This interpolant also uses a piecewise-constant polynomial to approximate the function $$f$$, and thus requires one interpolation point per interval, i.e., $$M=1$$. This time, the interpolation point is at the right endpoint, instead of the left endpoint, resulting in $\bar{x}^{1}=x_{i+1}, \quad(\mathcal{I} f)(x)=f\left(\bar{x}^{1}\right)=f\left(x_{i+1}\right), \quad \forall x \in S_{i}=\left[x_{i}, x_{i+1}\right] .$ The global function evaluation points, $$\tilde{x}_{i}$$, are related to segmentation points, $$x_{i}$$, by $\tilde{x}_{i}=x_{i+1}, \quad i=1, \ldots, N-1 .$ Figure $$2.6$$ shows the interpolation applied to the exponential function.

If $$f^{\prime}$$ exists, the error in the interpolant is bounded by $e_{i} \leq h \cdot \max _{x \in S_{i}}\left|f^{\prime}(x)\right|,$ and thus the scheme is first-order accurate. The proof is similar to that of the piecewise-constant, right-endpoint interpolant.

## Example 2.1.3 piecewise-constant, midpoint

This interpolant uses a piecewise-constant polynomial to approximate the function $$f$$, but uses the midpoint of the segment, $$S_{i}=\left[x_{i}, x_{i+1}\right]$$, as the interpolation point, i.e. $\bar{x}^{1}=\frac{1}{2}\left(x_{i}+x_{i+1}\right) .$ Denoting the (global) function evaluation point associated with segment $$S_{i}$$ as $$\tilde{x}_{i}$$, we have $\tilde{x}_{i}=\frac{1}{2}\left(x_{i}+x_{i+1}\right), \quad i=1, \ldots, N-1,$ as illustrated in Figure 2.7. Note that the segmentation points $$x_{i}$$ do not correspond to the function evaluation points $$\tilde{x}_{i}$$ unlike in the previous two interpolants.

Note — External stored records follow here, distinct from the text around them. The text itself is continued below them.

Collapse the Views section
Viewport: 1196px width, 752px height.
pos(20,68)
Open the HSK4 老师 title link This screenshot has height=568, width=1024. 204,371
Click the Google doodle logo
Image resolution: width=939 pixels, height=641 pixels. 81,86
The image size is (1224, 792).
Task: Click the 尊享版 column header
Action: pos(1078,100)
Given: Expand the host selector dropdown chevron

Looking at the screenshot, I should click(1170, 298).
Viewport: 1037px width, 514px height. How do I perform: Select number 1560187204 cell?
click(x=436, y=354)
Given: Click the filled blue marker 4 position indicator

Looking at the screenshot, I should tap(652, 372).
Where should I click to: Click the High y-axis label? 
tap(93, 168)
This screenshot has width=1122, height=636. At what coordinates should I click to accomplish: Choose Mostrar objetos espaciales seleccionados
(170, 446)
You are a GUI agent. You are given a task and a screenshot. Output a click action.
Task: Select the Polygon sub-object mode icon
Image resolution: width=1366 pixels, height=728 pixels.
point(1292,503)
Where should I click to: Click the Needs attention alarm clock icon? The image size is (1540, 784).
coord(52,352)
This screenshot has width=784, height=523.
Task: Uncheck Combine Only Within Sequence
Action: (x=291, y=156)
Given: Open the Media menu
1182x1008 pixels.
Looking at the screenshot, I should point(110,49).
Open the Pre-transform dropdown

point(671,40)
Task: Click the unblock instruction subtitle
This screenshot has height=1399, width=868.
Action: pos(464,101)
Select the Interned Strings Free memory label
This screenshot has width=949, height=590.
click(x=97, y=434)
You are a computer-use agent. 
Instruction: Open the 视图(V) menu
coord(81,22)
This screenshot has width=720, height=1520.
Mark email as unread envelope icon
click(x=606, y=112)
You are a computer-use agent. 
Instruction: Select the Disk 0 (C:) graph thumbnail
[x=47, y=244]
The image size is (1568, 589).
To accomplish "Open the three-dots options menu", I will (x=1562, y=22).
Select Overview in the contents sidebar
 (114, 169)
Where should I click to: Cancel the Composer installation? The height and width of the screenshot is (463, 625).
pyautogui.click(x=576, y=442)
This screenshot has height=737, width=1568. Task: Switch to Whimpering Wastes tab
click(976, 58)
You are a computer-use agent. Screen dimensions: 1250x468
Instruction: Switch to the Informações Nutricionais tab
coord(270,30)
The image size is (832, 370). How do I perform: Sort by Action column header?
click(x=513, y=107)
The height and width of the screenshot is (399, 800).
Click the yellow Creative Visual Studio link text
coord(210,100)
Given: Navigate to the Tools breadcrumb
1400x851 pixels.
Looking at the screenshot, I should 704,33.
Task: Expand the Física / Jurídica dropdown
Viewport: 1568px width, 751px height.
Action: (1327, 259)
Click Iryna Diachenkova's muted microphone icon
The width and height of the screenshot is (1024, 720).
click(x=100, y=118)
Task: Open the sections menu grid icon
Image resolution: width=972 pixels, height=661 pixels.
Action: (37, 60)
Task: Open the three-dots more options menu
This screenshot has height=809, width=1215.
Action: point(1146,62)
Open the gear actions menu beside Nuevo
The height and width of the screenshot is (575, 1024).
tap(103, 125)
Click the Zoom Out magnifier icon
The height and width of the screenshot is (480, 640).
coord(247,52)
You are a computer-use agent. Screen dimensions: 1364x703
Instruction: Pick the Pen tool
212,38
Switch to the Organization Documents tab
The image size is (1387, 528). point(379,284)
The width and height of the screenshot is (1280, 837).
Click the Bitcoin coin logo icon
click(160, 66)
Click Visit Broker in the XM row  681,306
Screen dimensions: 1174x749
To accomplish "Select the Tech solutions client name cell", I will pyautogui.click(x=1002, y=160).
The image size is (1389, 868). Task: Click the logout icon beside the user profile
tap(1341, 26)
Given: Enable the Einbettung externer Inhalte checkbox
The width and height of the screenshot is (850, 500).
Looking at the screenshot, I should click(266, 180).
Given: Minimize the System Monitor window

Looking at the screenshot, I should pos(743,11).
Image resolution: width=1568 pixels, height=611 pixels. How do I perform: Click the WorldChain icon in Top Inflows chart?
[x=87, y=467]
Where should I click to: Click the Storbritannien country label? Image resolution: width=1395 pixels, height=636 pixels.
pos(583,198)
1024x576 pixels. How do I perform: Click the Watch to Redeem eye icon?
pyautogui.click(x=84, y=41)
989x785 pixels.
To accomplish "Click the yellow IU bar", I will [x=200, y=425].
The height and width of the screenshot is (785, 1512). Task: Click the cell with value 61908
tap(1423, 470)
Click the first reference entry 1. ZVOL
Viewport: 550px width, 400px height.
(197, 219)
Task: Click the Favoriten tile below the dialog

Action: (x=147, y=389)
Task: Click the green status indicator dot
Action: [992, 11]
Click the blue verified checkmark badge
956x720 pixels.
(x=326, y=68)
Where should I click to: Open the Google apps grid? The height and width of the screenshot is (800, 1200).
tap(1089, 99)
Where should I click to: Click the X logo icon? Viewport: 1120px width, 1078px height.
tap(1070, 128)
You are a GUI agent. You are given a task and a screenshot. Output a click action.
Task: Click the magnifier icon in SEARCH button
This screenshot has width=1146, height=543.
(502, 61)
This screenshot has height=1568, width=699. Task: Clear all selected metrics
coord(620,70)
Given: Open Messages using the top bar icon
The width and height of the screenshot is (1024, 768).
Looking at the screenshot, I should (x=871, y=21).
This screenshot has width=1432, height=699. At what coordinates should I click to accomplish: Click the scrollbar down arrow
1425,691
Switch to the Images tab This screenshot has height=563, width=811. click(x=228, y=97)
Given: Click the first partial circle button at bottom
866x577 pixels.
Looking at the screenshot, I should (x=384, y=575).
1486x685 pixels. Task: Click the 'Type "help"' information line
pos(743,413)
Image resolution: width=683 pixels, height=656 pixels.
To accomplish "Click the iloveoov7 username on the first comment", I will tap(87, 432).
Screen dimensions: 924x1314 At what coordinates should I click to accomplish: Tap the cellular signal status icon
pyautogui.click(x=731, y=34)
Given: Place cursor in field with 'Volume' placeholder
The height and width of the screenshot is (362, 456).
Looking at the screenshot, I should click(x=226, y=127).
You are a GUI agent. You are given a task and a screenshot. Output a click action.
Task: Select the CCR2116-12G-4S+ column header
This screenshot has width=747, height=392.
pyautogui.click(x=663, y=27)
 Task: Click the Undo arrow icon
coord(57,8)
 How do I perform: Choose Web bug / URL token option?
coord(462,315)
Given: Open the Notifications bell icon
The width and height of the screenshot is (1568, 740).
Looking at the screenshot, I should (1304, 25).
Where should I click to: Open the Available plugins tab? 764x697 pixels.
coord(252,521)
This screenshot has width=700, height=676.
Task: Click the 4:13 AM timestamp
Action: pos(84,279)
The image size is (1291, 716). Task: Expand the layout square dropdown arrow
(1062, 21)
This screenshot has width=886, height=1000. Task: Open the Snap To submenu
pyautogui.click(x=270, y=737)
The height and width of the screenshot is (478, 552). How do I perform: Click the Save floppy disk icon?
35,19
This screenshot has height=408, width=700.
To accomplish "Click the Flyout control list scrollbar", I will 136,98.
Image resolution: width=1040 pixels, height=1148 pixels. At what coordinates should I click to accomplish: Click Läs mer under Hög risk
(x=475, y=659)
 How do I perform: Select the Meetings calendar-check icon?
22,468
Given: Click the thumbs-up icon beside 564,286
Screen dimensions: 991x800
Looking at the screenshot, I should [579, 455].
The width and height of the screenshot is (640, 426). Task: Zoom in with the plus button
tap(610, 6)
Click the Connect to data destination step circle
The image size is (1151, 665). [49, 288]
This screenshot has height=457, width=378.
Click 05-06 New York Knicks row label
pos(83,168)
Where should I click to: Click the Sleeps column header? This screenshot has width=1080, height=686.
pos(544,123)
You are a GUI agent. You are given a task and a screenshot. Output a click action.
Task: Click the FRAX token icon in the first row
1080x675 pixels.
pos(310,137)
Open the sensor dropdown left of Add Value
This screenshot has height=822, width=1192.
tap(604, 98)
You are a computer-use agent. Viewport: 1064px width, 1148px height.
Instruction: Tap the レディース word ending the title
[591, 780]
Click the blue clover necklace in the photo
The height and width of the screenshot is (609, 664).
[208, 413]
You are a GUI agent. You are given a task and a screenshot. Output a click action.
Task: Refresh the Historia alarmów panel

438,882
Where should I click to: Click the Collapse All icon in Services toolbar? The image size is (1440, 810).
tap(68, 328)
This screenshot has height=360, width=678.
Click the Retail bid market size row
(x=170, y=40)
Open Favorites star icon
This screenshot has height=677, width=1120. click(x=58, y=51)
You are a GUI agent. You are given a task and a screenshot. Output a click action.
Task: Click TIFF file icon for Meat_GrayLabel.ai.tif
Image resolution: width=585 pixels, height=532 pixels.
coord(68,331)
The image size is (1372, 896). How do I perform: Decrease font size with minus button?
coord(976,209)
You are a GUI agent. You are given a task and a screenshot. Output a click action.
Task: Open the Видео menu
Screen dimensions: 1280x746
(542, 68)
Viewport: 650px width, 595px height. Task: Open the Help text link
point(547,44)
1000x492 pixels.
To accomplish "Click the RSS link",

This choice of interpolation point results in the interpolant $(\mathcal{I} f)(x)=f\left(\bar{x}^{1}\right)=f\left(\tilde{x}_{i}\right)=f\left(\frac{1}{2}\left(x_{i}+x_{i+1}\right)\right), \quad x \in S_{i} .$

Figure 2.8(a) shows the interpolant for the exponential function. In the context of table lookup, this interpolant naturally arises if a value is approximated from a table of data choosing the nearest data point.

The error of the interpolant is bounded by $e_{i} \leq \frac{h}{2} \cdot \max _{x \in S_{i}}\left|f^{\prime}(x)\right|,$ where the factor of half comes from the fact that any function evaluation point is less than $$h / 2$$ distance away from one of the interpolation points. Figure $$2.8(\mathrm{a})$$ shows that the midpoint interpolant achieves lower error than the left- or right-endpoint interpolant. However, the error still scales linearly with $$h$$, and thus the midpoint interpolant is first-order accurate.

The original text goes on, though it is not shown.